Please count how many lines in the records below contain the word "toolbar", and reply with only that number.
** START Rows **
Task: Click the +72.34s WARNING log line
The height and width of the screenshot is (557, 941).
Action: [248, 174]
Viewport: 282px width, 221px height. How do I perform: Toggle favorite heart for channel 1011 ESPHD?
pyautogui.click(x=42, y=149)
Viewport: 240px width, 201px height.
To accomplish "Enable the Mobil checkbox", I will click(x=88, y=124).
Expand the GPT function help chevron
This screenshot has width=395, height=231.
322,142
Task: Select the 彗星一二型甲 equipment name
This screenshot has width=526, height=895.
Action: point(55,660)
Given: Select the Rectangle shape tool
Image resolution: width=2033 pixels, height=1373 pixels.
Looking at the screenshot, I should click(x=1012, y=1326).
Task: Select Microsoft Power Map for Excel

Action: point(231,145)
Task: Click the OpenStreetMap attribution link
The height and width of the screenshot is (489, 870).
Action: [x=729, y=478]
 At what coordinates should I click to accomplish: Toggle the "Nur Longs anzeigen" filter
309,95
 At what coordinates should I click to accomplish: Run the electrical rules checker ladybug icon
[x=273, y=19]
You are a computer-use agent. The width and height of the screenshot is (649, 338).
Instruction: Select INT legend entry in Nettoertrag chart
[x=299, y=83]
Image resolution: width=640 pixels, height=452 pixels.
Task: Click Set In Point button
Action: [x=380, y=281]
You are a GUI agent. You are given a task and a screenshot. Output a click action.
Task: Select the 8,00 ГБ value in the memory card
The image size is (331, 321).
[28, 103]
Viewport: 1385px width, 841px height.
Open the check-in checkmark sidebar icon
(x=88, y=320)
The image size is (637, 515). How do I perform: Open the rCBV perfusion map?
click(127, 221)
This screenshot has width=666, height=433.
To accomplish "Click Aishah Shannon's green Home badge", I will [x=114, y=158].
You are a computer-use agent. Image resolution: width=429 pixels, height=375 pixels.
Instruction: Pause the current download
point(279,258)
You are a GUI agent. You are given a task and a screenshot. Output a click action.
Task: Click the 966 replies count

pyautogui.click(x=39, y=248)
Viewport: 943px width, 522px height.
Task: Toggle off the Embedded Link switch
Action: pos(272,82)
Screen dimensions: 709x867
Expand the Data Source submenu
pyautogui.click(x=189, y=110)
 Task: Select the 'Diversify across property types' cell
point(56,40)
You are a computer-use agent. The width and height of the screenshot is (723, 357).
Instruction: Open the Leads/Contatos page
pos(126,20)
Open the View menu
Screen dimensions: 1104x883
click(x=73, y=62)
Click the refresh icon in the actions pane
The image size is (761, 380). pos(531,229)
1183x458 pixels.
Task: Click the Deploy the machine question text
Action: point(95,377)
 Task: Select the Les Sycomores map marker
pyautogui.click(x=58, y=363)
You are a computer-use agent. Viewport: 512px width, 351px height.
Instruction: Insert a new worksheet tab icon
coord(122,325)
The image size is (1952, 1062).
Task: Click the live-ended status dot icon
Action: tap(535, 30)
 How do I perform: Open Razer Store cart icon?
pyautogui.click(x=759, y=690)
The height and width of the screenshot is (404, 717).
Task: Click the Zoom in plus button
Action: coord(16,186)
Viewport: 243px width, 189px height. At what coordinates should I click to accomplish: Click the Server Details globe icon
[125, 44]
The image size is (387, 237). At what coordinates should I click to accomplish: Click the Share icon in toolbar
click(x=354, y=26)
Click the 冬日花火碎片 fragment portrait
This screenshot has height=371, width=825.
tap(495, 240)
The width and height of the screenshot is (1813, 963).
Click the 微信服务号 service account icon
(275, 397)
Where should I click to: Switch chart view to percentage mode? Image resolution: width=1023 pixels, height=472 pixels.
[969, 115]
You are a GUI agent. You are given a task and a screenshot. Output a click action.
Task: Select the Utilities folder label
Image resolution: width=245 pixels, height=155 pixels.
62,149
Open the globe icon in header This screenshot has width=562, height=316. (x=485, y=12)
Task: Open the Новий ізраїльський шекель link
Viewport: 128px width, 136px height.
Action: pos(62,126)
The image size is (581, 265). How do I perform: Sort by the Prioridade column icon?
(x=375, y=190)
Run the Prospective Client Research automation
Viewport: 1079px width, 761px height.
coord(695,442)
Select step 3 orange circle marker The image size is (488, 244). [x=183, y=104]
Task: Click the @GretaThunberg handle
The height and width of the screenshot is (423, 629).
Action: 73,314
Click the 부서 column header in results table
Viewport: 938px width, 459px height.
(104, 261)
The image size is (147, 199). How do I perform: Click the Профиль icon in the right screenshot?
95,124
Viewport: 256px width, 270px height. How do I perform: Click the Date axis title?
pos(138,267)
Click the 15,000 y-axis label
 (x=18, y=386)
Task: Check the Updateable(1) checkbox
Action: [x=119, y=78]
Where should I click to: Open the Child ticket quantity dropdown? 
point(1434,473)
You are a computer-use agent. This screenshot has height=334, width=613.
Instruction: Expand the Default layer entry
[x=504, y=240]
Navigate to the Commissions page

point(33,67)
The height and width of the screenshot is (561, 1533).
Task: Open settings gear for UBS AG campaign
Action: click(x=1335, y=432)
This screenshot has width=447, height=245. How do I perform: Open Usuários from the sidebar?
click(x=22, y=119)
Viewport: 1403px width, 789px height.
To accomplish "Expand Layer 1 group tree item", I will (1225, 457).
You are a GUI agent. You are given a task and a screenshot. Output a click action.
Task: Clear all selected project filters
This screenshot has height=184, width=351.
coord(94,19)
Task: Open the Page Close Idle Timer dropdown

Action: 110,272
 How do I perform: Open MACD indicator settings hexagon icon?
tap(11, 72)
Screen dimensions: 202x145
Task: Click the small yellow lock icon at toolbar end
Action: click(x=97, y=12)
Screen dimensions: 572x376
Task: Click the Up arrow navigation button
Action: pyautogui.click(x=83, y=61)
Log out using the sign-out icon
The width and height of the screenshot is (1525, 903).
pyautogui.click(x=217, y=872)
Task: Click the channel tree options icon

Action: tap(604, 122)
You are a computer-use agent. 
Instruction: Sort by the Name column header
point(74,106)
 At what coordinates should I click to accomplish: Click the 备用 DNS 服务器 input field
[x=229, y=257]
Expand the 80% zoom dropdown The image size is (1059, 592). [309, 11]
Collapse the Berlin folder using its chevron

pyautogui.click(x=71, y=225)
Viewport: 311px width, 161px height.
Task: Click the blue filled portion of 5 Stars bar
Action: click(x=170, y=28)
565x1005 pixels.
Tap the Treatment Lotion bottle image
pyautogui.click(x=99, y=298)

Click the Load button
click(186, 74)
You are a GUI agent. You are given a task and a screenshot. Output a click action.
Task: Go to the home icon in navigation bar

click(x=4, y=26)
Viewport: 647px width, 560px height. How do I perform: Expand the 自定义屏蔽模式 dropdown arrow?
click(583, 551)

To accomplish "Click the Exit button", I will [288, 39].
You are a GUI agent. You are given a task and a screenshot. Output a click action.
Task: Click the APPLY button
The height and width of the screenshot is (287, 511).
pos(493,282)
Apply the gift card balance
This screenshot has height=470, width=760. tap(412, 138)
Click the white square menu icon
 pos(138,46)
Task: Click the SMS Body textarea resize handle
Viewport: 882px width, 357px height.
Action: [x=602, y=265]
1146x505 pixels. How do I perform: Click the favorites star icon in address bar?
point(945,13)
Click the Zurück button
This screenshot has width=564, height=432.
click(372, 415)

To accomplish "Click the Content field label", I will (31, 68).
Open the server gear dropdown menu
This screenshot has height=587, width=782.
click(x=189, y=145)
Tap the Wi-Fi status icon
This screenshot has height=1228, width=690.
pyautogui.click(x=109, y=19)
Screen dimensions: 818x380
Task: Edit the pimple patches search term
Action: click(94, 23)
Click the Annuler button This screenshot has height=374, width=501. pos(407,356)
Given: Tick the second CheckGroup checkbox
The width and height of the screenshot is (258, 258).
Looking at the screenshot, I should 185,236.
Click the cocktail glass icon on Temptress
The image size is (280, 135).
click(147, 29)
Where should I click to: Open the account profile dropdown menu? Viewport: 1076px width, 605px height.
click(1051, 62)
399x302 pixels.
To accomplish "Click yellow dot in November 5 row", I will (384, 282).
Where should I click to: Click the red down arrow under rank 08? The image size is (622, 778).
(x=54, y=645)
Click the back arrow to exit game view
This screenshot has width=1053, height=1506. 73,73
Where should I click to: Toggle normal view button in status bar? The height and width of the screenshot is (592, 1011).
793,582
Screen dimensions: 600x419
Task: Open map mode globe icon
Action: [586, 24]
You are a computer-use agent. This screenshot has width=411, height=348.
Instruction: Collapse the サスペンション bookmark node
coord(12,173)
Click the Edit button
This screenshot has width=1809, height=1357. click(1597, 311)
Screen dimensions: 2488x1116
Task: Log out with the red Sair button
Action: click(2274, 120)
** END Rows **
▶ Reply to the exercise
2